PRATO PROVINCIA

Sabato, 22 Settembre 2018 14:06

Il Museo della Badia di Vaiano spenge 25 candeline

Domani apertura speciale dalle 10 alle 12 e dalle 16 alle 19

VAIANO - Il museo della Badia di Vaiano compie 25 anni, fu inaugurato infatti il 18 settembre 1993, in occasione dei 500 anni dalla nascita dello scrittore Agnolo Firenzuola (1493-1543), e stamani tutta la comunità ha festeggiato l’evento.

Eugenio Giani, presidente del Consiglio regionale, il sindaco Primo Bosi, don Marco Locati, parroco di Vaiano, Paolo Tiezzi Maestri, presidente Istituto per la valorizzazione delle Abbazie storiche della Toscana e Marco Capaccioli, vicepresidente nazionale Case della Memoria hanno dato vita alla cerimonia del venticinquesimo insieme al coordinatore del Museo della Badia Adriano Rigoli.

“Il progetto della Badia testimonia da parte di chi l’ha creato e perseguito la capacità di una visione lunga oltre a una grande passione – ha esordito il sindaco Bosi – Oggi abbiamo un gioiello forse poco conosciuto a cui dobbiamo far fare un salto di qualità. L’impegno di questa amministrazione è quotidiano e l’obiettivo è completare il ripristino”.

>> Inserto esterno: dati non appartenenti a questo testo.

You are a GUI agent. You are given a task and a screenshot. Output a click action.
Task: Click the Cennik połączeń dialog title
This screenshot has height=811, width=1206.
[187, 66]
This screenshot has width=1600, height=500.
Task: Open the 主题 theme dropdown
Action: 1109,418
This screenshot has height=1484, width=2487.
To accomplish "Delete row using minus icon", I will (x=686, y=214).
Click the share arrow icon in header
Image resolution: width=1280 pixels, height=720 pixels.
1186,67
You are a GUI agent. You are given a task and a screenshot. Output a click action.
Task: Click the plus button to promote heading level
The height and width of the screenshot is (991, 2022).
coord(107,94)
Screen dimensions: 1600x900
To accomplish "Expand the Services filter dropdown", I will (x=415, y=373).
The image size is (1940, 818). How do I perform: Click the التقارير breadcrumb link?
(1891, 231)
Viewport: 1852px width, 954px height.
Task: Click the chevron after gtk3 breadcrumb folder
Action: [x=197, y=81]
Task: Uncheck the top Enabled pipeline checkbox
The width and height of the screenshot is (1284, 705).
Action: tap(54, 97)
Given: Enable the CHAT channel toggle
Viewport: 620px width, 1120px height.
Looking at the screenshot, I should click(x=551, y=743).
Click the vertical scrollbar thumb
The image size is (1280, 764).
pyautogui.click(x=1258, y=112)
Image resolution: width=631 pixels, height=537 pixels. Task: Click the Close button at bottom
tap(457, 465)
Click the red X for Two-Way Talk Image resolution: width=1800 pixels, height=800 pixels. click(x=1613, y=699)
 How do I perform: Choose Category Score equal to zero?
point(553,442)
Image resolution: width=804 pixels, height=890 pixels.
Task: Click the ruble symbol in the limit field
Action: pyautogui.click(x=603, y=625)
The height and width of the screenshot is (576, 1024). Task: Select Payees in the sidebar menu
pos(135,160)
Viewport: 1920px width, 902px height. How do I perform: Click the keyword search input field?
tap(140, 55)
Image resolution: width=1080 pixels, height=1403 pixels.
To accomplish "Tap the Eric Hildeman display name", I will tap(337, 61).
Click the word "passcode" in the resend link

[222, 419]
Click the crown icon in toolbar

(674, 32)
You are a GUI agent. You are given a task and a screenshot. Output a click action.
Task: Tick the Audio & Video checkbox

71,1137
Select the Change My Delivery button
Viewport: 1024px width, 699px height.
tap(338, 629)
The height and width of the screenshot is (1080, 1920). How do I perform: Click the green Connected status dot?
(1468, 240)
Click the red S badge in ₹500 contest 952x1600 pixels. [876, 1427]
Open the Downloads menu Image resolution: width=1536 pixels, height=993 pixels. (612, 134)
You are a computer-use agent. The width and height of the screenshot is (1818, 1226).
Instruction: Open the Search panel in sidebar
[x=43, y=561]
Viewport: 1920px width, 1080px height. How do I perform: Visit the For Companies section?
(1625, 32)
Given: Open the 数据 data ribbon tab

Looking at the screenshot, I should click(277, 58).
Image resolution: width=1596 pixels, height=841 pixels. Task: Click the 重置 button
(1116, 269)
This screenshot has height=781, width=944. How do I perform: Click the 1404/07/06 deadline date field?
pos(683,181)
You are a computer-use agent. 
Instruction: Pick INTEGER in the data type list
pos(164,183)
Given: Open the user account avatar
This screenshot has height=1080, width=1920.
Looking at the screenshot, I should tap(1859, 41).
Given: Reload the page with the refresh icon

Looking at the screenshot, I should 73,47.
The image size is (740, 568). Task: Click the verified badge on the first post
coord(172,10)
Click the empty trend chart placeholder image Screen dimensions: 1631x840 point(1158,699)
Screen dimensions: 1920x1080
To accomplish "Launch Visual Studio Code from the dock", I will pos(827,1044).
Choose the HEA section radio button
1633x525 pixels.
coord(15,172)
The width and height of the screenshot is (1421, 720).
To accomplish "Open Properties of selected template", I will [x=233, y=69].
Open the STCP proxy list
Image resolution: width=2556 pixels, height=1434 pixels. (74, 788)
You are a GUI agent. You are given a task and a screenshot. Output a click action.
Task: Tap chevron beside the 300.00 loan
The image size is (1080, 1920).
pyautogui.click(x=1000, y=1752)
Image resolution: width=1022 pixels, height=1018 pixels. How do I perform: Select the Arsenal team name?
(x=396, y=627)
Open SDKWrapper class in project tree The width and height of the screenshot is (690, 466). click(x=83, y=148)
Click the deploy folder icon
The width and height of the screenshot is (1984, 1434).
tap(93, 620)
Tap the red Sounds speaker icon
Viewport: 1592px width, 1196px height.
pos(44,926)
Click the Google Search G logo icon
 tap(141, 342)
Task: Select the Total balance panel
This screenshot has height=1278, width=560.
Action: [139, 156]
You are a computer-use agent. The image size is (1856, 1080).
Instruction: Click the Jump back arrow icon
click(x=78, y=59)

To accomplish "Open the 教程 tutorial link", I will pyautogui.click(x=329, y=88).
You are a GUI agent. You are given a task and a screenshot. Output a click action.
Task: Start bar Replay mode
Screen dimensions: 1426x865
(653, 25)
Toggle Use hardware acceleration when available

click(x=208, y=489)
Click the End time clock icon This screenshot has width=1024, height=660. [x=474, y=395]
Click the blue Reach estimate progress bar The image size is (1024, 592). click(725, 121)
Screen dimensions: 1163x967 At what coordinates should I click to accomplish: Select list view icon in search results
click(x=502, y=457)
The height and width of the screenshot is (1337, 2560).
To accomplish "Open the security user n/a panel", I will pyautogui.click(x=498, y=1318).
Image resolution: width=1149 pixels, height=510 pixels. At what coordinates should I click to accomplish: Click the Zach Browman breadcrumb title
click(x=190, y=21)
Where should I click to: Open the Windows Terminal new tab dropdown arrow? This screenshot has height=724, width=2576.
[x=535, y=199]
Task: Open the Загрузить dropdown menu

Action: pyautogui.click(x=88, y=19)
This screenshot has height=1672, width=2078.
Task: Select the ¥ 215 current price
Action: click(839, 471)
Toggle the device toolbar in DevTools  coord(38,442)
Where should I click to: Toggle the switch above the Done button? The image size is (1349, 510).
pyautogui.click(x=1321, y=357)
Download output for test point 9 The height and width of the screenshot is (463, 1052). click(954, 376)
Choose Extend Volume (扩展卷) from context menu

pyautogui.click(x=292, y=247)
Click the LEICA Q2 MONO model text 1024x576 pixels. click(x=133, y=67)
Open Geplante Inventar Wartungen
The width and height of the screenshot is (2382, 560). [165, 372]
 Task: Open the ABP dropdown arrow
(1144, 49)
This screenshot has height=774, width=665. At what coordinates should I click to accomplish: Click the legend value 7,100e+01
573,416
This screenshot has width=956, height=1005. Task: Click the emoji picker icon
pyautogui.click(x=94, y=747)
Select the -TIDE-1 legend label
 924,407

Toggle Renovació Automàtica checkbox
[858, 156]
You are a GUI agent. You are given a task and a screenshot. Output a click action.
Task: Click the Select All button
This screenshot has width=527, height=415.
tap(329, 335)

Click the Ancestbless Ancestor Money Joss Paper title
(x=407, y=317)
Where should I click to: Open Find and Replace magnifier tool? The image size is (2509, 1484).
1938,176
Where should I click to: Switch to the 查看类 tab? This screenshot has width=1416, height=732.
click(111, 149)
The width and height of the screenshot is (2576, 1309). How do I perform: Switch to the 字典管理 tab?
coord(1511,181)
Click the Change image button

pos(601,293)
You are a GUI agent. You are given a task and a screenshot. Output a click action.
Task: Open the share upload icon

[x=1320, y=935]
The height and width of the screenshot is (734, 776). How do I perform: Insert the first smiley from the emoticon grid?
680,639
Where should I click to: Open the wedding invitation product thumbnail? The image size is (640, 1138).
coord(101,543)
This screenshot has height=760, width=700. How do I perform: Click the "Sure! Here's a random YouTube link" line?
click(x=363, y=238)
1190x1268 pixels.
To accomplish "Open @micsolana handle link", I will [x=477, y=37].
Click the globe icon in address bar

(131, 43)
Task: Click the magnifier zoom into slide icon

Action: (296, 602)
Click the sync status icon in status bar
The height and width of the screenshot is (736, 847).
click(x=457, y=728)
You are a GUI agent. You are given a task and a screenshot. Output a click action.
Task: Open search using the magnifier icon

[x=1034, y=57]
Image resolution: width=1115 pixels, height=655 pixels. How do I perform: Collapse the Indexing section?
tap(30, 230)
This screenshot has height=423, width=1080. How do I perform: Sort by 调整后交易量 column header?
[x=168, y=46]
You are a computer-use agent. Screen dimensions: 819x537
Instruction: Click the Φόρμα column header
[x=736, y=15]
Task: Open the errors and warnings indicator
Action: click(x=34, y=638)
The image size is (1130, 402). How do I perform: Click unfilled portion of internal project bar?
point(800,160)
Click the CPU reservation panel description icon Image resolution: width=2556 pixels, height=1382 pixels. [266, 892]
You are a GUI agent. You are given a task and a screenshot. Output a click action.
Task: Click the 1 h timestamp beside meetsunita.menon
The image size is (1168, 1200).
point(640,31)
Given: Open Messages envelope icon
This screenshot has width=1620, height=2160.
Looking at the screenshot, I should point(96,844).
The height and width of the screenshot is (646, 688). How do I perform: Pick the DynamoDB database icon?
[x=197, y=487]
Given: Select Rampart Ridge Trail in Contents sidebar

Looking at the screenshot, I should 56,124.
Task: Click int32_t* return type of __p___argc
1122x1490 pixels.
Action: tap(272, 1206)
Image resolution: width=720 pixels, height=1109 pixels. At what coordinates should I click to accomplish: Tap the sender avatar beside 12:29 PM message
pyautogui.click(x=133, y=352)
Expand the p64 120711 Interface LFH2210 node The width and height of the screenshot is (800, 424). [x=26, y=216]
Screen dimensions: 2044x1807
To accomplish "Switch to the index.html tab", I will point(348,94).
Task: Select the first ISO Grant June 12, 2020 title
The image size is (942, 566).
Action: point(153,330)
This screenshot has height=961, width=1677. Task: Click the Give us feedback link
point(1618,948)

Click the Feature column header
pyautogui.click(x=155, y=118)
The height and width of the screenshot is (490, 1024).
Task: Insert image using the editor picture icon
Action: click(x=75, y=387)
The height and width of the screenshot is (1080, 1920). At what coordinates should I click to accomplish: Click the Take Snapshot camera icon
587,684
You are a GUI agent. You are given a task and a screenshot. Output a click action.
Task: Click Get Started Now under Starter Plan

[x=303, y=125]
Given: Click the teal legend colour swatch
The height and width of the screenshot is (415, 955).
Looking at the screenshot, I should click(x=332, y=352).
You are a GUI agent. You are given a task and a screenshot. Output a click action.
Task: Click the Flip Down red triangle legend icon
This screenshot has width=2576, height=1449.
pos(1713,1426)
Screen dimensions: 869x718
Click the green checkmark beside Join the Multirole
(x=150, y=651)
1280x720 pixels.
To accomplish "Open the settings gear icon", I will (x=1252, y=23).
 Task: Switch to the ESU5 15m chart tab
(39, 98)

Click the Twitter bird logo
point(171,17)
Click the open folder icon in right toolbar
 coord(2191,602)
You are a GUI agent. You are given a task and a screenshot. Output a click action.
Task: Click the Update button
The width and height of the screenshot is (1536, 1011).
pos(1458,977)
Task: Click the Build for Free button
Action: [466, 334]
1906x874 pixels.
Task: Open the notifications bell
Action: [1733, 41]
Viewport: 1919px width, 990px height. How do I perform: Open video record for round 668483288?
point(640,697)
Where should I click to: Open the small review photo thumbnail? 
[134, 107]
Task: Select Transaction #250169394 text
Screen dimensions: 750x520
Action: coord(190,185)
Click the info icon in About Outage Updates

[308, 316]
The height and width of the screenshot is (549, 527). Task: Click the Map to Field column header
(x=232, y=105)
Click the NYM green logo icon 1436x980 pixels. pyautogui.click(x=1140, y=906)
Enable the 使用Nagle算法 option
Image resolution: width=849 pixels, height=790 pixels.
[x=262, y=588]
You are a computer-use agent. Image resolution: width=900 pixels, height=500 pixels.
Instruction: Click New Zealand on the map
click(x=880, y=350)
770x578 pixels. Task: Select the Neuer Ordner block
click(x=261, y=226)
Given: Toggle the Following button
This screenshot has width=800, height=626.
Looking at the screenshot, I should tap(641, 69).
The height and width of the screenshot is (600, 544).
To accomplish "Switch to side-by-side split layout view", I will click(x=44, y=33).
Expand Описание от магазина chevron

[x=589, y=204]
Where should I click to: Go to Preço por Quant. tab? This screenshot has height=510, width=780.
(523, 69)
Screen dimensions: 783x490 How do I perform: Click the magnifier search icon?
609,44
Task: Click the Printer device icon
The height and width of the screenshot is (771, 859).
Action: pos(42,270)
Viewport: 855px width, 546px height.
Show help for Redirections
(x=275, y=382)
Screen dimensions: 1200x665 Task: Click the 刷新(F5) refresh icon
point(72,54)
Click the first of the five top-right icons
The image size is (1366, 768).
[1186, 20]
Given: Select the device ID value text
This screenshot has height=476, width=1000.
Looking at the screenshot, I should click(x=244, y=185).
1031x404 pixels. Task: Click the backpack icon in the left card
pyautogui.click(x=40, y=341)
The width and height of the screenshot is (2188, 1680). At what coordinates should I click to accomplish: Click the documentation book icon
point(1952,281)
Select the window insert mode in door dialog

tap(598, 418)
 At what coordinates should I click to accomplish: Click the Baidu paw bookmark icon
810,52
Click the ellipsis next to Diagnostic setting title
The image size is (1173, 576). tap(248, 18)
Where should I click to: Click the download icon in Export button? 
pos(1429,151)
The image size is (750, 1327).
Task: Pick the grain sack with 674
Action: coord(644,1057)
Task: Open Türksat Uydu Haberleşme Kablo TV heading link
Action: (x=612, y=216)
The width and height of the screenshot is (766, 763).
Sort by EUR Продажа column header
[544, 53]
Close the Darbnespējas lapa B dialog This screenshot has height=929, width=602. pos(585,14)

“Tutto cominciò con il sindaco di allora Alessandro Gramigni e Annalisa Marchi, studiosa di storia che poi sarebbe a sua volta diventata sindaco, insieme a un piccolo gruppo di volenterosi, armati solo di passione e entusiasmo, che organizzarono le prime mostre e l’apertura del museo, quando ancora praticamente tutti i lavori di ristrutturazione erano ancora da fare – ha ricordato Adriano Rigoli – Poi cominciammo a mettere mano agli ambienti e a tutti i preziosi reperti conservati nelle soffitte in pessime condizioni. Con l’aiuto della Provincia appena nata e naturalmente del Comune, sono stati fatti i restauri e avviati gli scavi archeologici, che tante sorprese ci hanno riservato. Negli ultimi anni, grazie alla Regione abbiamo restaurato anche la cucina e la sala della Gualchiera, adesso stiamo lavorando per ampliare il museo”. Giani ha poi ricostruito brevemente la storia dei Vallombrosani, che si occuparono della Badia San Salvatore di Vaiano e dominarono per secoli il panorama religioso e non solo della Toscana, e anche l'insostituibile ruolo della Regione nel sostenere i Comuni per i progetti culturali.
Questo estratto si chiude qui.